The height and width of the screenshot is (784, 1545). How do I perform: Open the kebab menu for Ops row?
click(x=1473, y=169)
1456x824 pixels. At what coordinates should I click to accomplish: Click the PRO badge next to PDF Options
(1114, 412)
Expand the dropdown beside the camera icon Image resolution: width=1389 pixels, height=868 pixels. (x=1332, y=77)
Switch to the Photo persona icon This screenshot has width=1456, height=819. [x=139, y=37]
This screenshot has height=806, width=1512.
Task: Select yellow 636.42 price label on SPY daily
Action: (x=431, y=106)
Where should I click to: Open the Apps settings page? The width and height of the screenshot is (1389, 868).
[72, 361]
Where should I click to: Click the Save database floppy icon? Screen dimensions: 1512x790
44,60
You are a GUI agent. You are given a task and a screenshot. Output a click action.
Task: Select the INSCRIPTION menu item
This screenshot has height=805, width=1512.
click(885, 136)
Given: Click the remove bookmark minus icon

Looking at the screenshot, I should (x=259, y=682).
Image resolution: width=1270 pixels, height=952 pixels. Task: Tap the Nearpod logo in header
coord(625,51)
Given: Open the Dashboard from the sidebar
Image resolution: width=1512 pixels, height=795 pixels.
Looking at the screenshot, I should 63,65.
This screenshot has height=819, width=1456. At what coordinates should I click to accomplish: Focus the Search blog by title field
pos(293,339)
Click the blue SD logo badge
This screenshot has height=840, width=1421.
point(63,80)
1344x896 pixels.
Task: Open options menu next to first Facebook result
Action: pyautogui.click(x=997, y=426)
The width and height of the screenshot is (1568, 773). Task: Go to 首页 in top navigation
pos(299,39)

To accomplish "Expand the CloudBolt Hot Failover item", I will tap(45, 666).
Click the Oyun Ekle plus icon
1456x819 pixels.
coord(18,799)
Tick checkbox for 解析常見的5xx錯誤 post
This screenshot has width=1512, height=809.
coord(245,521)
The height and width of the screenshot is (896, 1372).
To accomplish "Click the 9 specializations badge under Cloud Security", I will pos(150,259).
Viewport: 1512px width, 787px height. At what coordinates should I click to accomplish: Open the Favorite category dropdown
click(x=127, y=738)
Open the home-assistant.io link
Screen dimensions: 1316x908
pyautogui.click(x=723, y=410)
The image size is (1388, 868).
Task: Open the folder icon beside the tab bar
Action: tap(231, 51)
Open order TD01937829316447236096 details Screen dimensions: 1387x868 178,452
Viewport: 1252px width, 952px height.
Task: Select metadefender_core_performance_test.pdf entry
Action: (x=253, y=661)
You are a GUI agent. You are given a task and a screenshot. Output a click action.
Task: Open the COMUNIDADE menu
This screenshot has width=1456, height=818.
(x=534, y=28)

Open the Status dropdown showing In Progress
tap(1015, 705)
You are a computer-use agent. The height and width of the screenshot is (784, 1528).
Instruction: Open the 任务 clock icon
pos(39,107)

→ EXERCISE DESCRIPTION
Repeat all the entries above without altering anything.

→ ANSWER SECTION
The height and width of the screenshot is (784, 1545). How do I perform: Open the kebab menu for Ops row?
click(x=1473, y=169)
1456x824 pixels. At what coordinates should I click to accomplish: Click the PRO badge next to PDF Options
(1114, 412)
Expand the dropdown beside the camera icon Image resolution: width=1389 pixels, height=868 pixels. (x=1332, y=77)
Switch to the Photo persona icon This screenshot has width=1456, height=819. [x=139, y=37]
This screenshot has height=806, width=1512.
Task: Select yellow 636.42 price label on SPY daily
Action: (x=431, y=106)
Where should I click to: Open the Apps settings page? The width and height of the screenshot is (1389, 868).
[72, 361]
Where should I click to: Click the Save database floppy icon? Screen dimensions: 1512x790
44,60
You are a GUI agent. You are given a task and a screenshot. Output a click action.
Task: Select the INSCRIPTION menu item
This screenshot has height=805, width=1512.
click(885, 136)
Given: Click the remove bookmark minus icon

Looking at the screenshot, I should (x=259, y=682).
Image resolution: width=1270 pixels, height=952 pixels. Task: Tap the Nearpod logo in header
coord(625,51)
Given: Open the Dashboard from the sidebar
Image resolution: width=1512 pixels, height=795 pixels.
Looking at the screenshot, I should 63,65.
This screenshot has height=819, width=1456. At what coordinates should I click to accomplish: Focus the Search blog by title field
pos(293,339)
Click the blue SD logo badge
This screenshot has height=840, width=1421.
point(63,80)
1344x896 pixels.
Task: Open options menu next to first Facebook result
Action: pyautogui.click(x=997, y=426)
The width and height of the screenshot is (1568, 773). Task: Go to 首页 in top navigation
pos(299,39)

To accomplish "Expand the CloudBolt Hot Failover item", I will tap(45, 666).
Click the Oyun Ekle plus icon
1456x819 pixels.
coord(18,799)
Tick checkbox for 解析常見的5xx錯誤 post
This screenshot has width=1512, height=809.
coord(245,521)
The height and width of the screenshot is (896, 1372).
To accomplish "Click the 9 specializations badge under Cloud Security", I will pos(150,259).
Viewport: 1512px width, 787px height. At what coordinates should I click to accomplish: Open the Favorite category dropdown
click(x=127, y=738)
Open the home-assistant.io link
Screen dimensions: 1316x908
pyautogui.click(x=723, y=410)
The image size is (1388, 868).
Task: Open the folder icon beside the tab bar
Action: tap(231, 51)
Open order TD01937829316447236096 details Screen dimensions: 1387x868 178,452
Viewport: 1252px width, 952px height.
Task: Select metadefender_core_performance_test.pdf entry
Action: (x=253, y=661)
You are a GUI agent. You are given a task and a screenshot. Output a click action.
Task: Open the COMUNIDADE menu
This screenshot has width=1456, height=818.
(x=534, y=28)

Open the Status dropdown showing In Progress
tap(1015, 705)
You are a computer-use agent. The height and width of the screenshot is (784, 1528).
Instruction: Open the 任务 clock icon
pos(39,107)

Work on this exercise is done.